**Exercise objective**.
Answer with the exact lines of the following material from the one containing "Декабрь 2018 (29, 1962)" through the one containing "Май 2026 (22, 711)", both end lines included.
Data excerpts below:
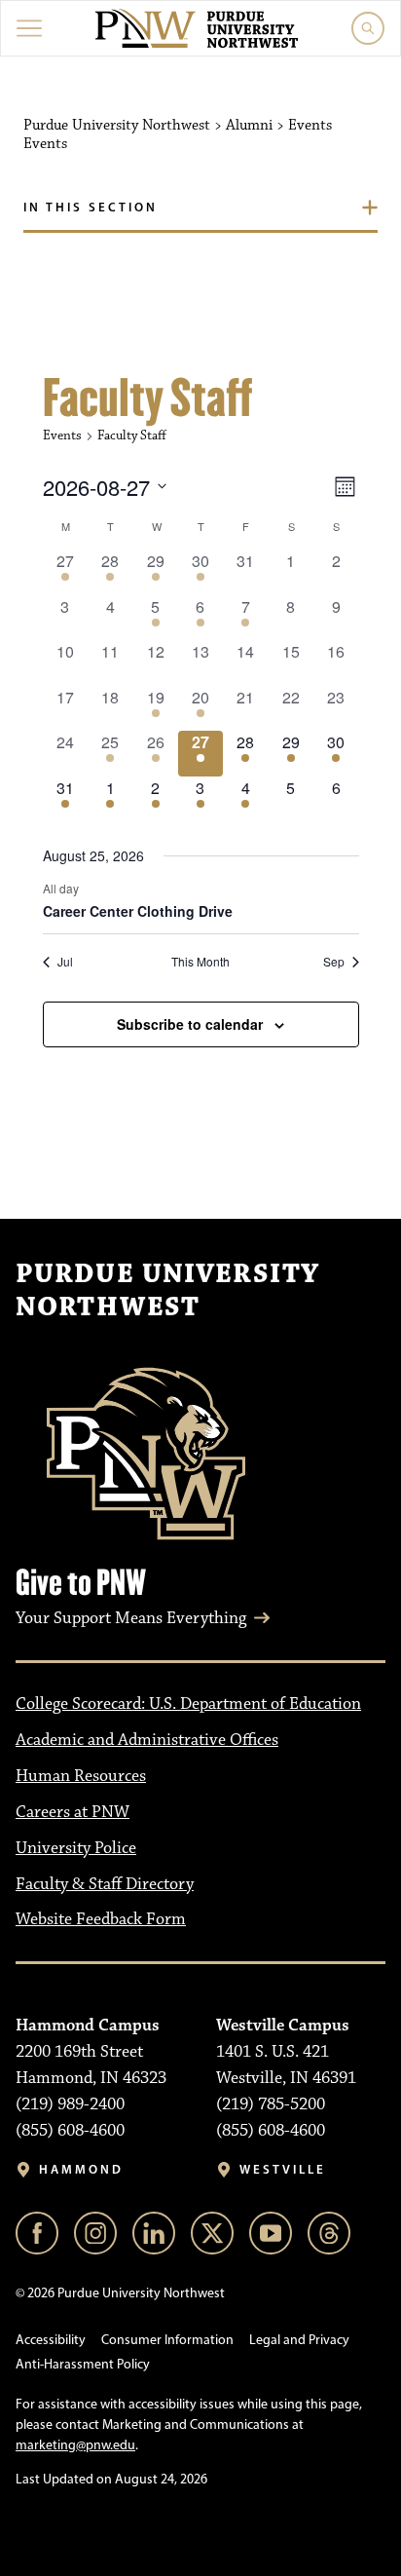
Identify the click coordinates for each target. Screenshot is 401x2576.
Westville (282, 2169)
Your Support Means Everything (131, 1618)
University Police (76, 1848)
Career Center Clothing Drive (138, 911)
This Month (200, 961)
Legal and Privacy (299, 2339)
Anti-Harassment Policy (83, 2364)
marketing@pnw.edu (75, 2445)
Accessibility (51, 2339)
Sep (334, 961)
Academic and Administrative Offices (147, 1740)
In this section (90, 206)
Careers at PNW (72, 1812)
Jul (65, 961)
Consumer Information (167, 2339)
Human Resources (81, 1776)
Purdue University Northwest (167, 1291)
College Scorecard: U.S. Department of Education (188, 1704)
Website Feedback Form (101, 1919)
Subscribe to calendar (190, 1024)
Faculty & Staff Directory (105, 1884)
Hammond (81, 2169)
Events (62, 435)
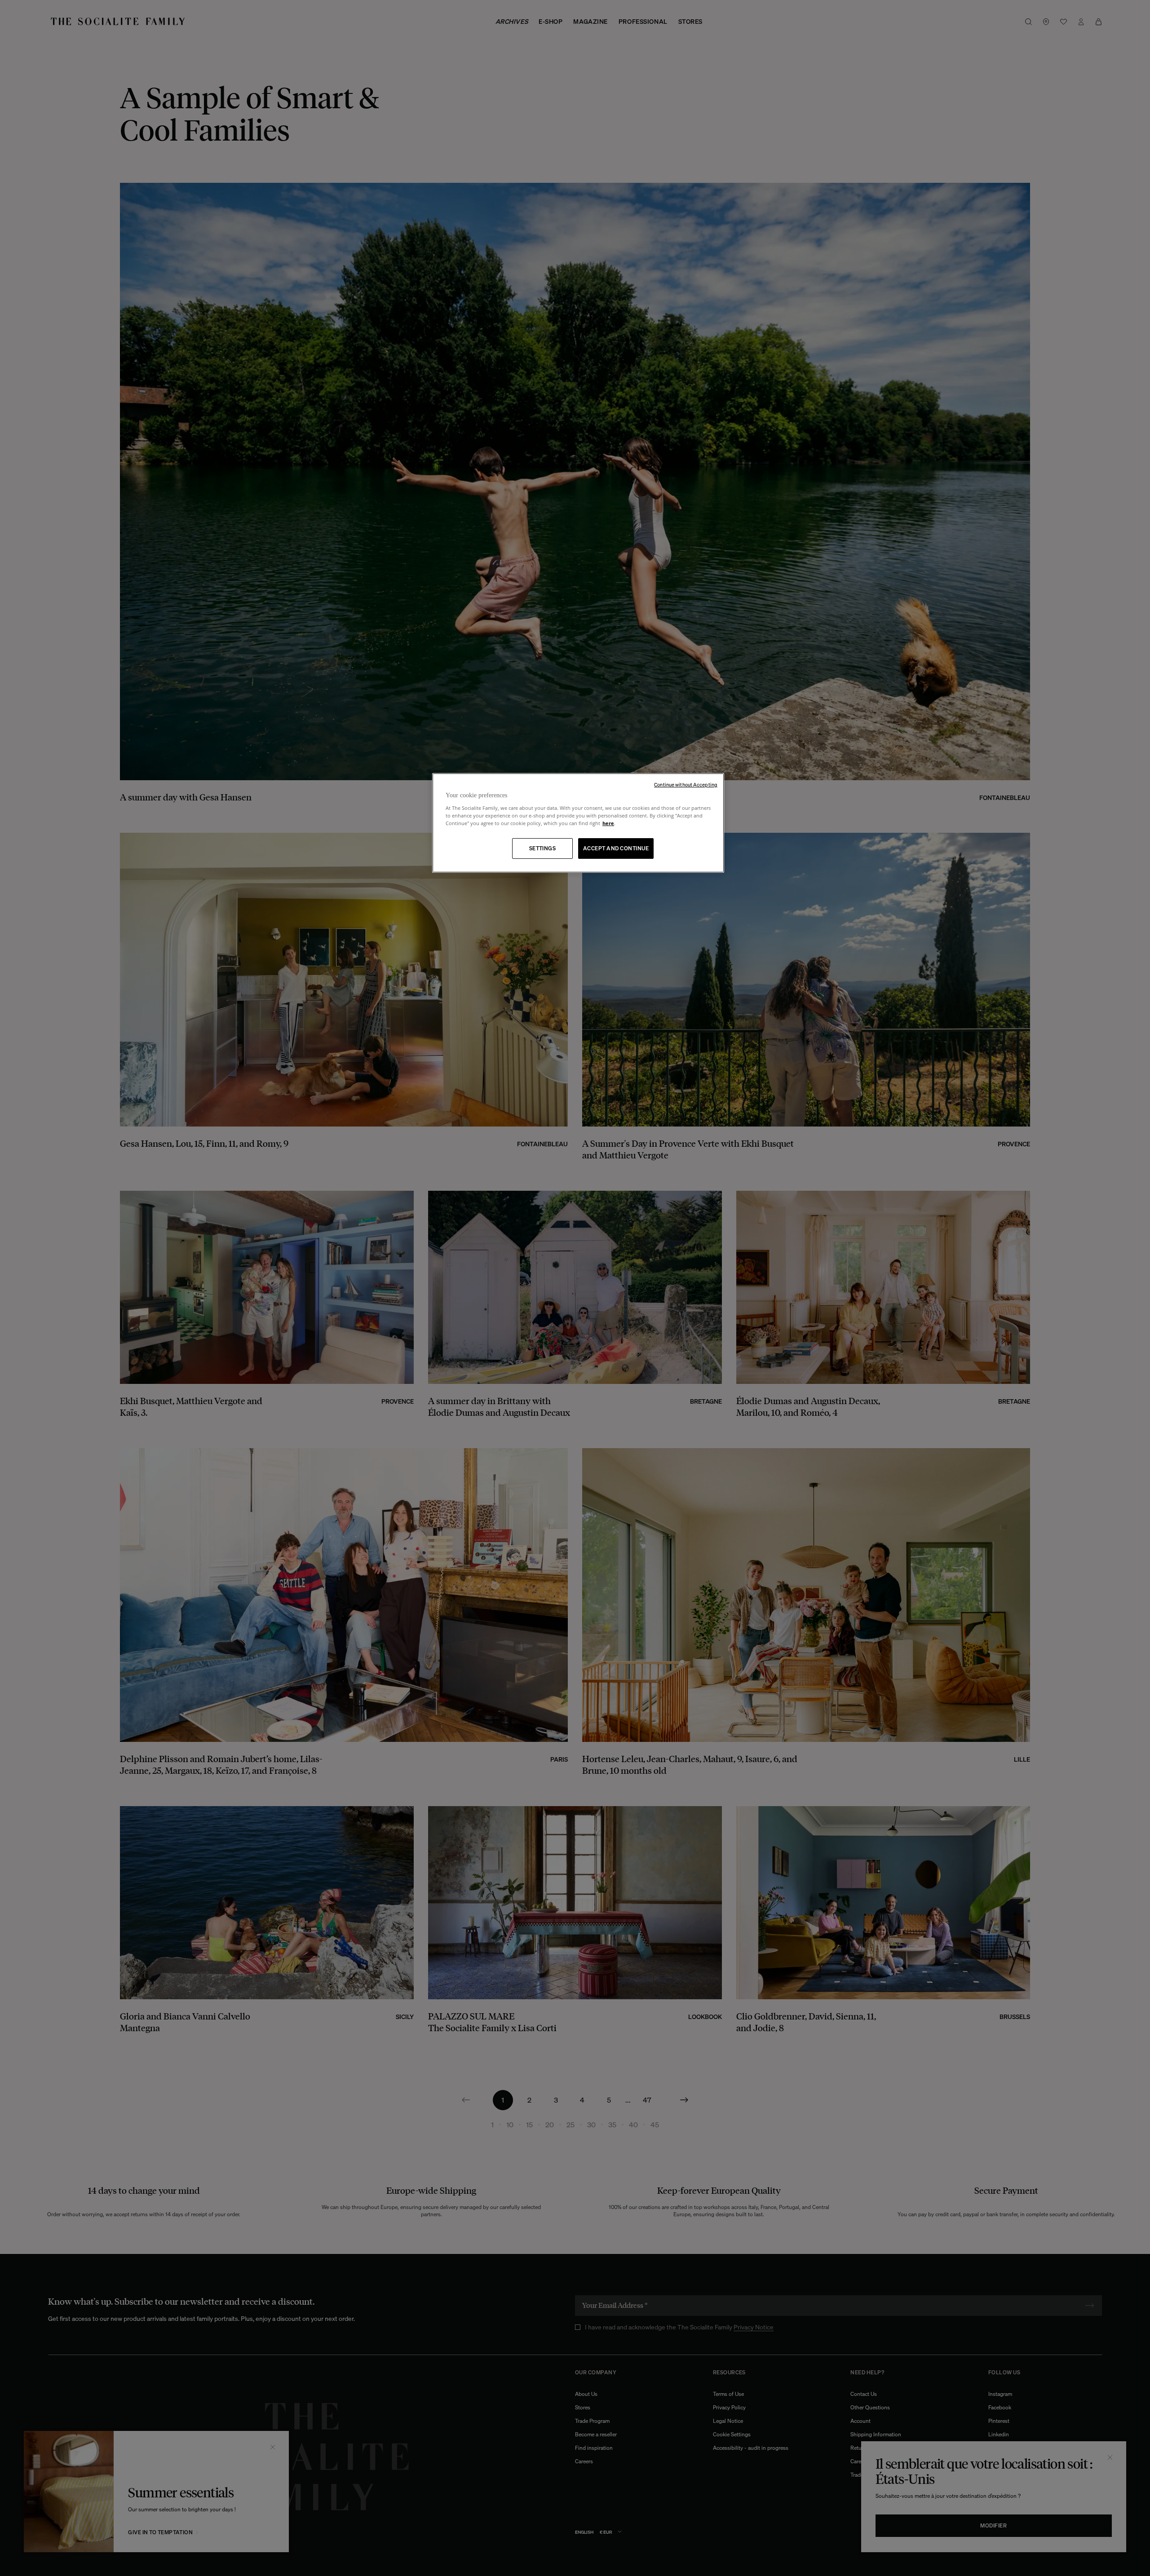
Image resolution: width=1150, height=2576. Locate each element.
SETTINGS (542, 848)
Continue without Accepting (685, 785)
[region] (578, 823)
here (608, 823)
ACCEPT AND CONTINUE (616, 848)
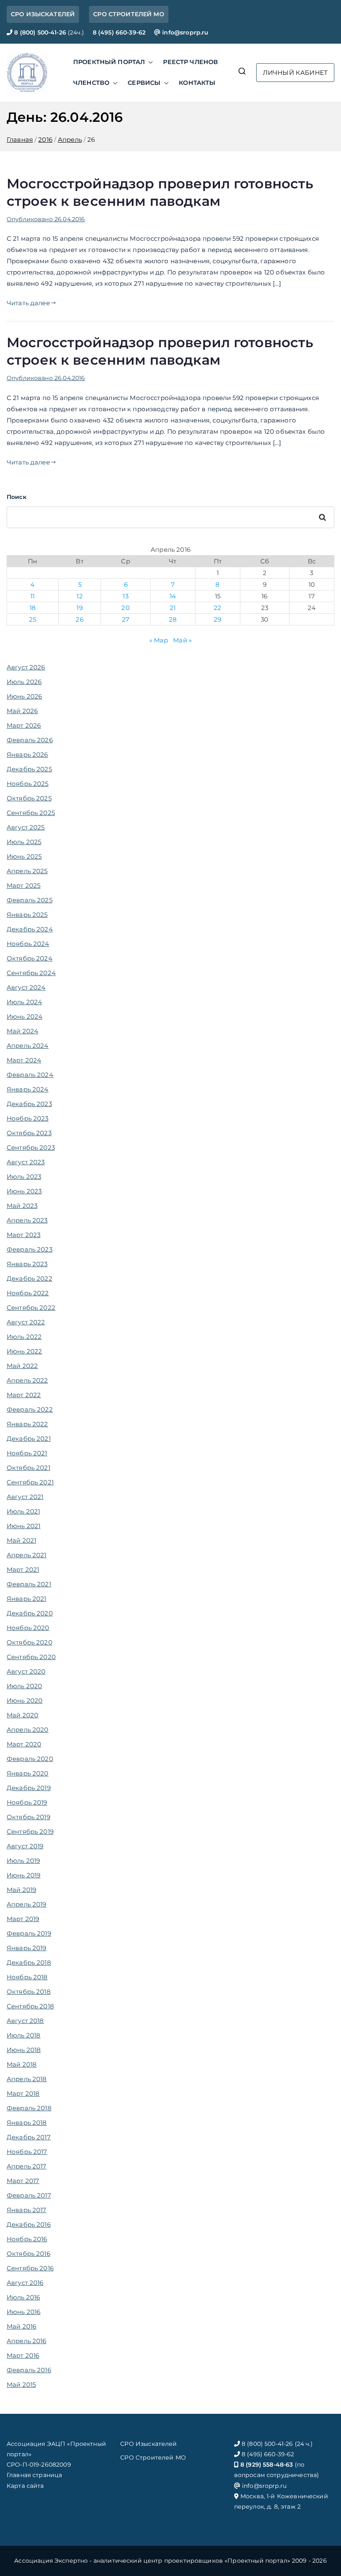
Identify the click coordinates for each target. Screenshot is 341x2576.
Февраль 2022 (30, 1409)
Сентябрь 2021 (30, 1482)
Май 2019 (21, 1890)
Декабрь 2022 (29, 1278)
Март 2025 (23, 885)
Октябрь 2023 (29, 1133)
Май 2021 (21, 1540)
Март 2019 (23, 1919)
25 (32, 619)
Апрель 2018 (27, 2079)
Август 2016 (25, 2283)
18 (33, 608)
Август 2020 (26, 1671)
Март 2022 (24, 1395)
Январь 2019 (27, 1948)
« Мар (158, 640)
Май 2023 (22, 1206)
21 (172, 608)
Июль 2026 (24, 682)
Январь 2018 (27, 2122)
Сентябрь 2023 (31, 1147)
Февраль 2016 (29, 2370)
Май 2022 (22, 1366)
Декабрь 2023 (29, 1104)
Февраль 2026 (30, 740)
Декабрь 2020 (30, 1613)
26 (79, 619)
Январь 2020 (28, 1773)
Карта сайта (25, 2486)
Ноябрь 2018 (27, 1977)
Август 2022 (26, 1322)
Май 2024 (22, 1031)
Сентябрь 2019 (30, 1831)
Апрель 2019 (27, 1904)
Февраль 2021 (29, 1584)
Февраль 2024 (30, 1075)
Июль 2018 (23, 2035)
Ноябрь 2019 (27, 1802)
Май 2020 (22, 1715)
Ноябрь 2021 (27, 1453)
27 (125, 619)
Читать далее (28, 303)
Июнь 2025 (24, 856)
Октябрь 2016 (28, 2253)
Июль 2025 (24, 842)
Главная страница (34, 2475)
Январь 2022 (27, 1424)
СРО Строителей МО (153, 2457)
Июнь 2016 (23, 2312)
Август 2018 (25, 2021)
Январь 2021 (27, 1599)
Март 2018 (23, 2093)
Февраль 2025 (29, 900)
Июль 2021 (23, 1511)
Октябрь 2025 (29, 798)
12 (79, 596)
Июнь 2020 (24, 1700)
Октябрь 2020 (29, 1642)
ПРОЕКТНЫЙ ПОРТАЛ (109, 62)
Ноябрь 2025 (28, 784)
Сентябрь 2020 (31, 1657)
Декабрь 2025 (29, 769)
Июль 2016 (23, 2297)
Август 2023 (26, 1162)
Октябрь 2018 (29, 1992)
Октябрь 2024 (29, 958)
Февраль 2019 (29, 1933)
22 (217, 608)
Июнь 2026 (24, 696)
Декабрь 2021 (29, 1438)
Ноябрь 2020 (28, 1628)
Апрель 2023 (27, 1220)
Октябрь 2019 (28, 1817)
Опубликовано (46, 219)
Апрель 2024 (28, 1046)
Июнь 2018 (24, 2050)
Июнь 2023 (24, 1191)
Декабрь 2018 (29, 1962)
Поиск (17, 497)
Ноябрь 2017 (27, 2152)
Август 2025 (26, 827)
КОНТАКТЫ (197, 82)
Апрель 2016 (27, 2341)
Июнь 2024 (24, 1016)
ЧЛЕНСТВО (91, 82)
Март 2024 (24, 1060)
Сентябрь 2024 (31, 973)
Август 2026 (26, 667)
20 (125, 608)
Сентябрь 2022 (31, 1307)
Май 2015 (21, 2384)
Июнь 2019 (23, 1875)
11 (32, 596)
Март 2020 (24, 1744)
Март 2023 (23, 1235)
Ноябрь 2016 (27, 2239)
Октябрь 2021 (28, 1468)
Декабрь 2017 (29, 2137)
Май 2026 (22, 711)
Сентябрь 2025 (31, 813)
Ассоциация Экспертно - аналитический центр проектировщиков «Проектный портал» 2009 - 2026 (170, 2560)
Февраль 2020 (30, 1759)
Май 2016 (21, 2326)
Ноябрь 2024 (28, 944)
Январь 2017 (27, 2210)
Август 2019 (25, 1846)
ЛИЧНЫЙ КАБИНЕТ (295, 73)
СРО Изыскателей (148, 2444)
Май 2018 (22, 2064)
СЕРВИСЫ (144, 82)
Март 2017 (23, 2181)
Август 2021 (25, 1497)
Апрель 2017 (27, 2166)
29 (217, 619)
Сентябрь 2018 (30, 2006)
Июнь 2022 (24, 1351)
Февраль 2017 (29, 2195)
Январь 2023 (27, 1264)
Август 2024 (26, 987)
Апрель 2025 (27, 871)
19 (79, 608)
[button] (149, 62)
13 (125, 596)
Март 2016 (23, 2355)
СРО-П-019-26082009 (39, 2464)
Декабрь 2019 (29, 1788)
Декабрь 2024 (30, 929)
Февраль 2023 (29, 1249)
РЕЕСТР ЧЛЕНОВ (190, 62)
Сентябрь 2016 (30, 2268)
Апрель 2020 (28, 1730)
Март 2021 (23, 1569)
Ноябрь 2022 (28, 1293)
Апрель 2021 (27, 1555)
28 (173, 619)
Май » (182, 640)
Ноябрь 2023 (28, 1118)
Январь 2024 (28, 1089)
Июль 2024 (24, 1002)
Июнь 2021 (23, 1526)
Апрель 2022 (27, 1380)
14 (173, 596)
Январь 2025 (27, 915)
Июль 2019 (23, 1861)
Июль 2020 (24, 1686)
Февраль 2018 (29, 2108)
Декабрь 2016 (29, 2224)
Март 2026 (24, 725)
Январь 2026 (27, 754)
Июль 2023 (24, 1177)
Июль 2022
End of Data excerpts.
**Result**.
Декабрь 2018 (29, 1962)
Поиск (17, 497)
Ноябрь 2017 (27, 2152)
Август 2025 (26, 827)
КОНТАКТЫ (197, 82)
Апрель 2016 (27, 2341)
Июнь 2024 (24, 1016)
ЧЛЕНСТВО (91, 82)
Март 2024 (24, 1060)
Сентябрь 2024 (31, 973)
Август 2026 (26, 667)
20 (125, 608)
Сентябрь 2022 (31, 1307)
Май 2015 (21, 2384)
Июнь 2019 (23, 1875)
11 (32, 596)
Март 2020 (24, 1744)
Март 2023 (23, 1235)
Ноябрь 2016 (27, 2239)
Октябрь 2021 (28, 1468)
Декабрь 2017 (29, 2137)
Май 2026 (22, 711)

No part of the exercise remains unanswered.